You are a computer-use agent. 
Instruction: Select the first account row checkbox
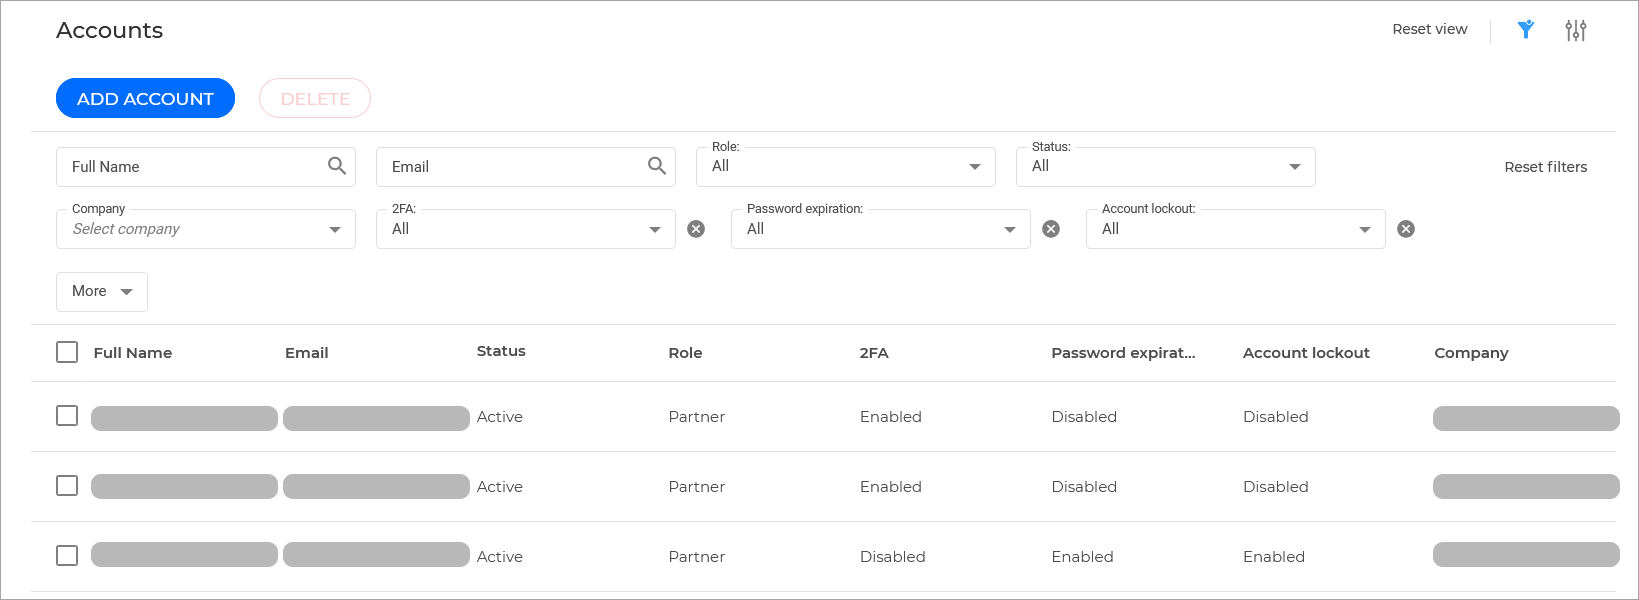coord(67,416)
#####
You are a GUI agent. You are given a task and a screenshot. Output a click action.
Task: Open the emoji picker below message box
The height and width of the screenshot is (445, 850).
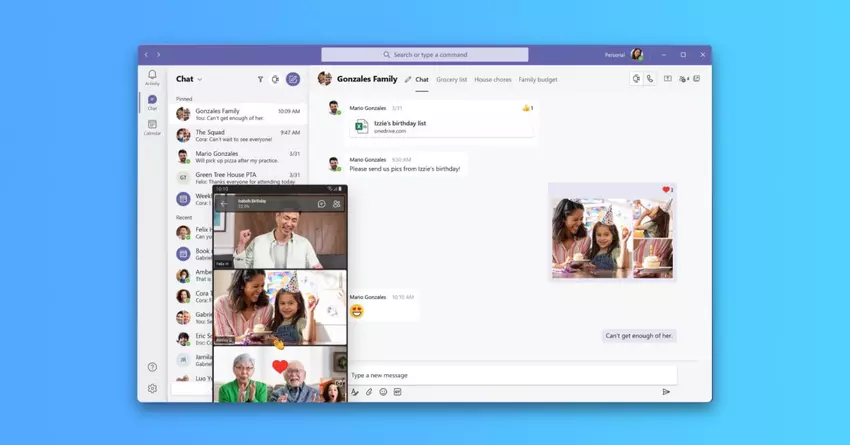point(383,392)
#####
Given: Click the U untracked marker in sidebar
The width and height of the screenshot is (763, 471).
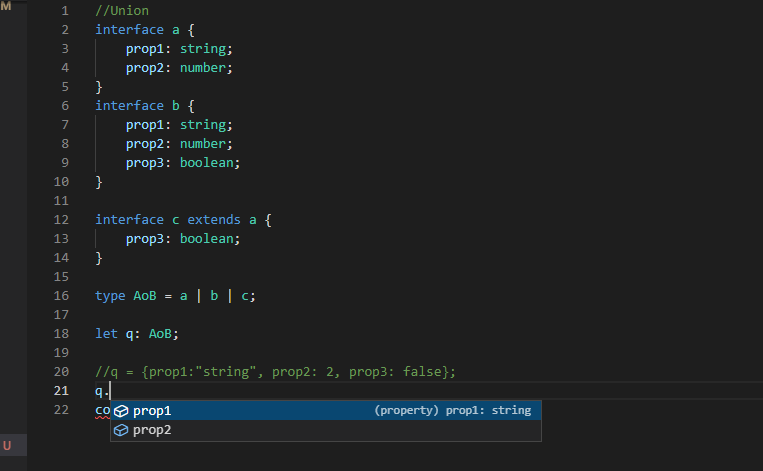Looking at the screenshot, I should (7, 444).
#####
_Task requirements_
Check each line of the records above for the string "agent", and report every line that has it.

_Problem solution_
You are a computer-use agent. 
You are a GUI agent. You are given a task and a screenshot. Output a click action.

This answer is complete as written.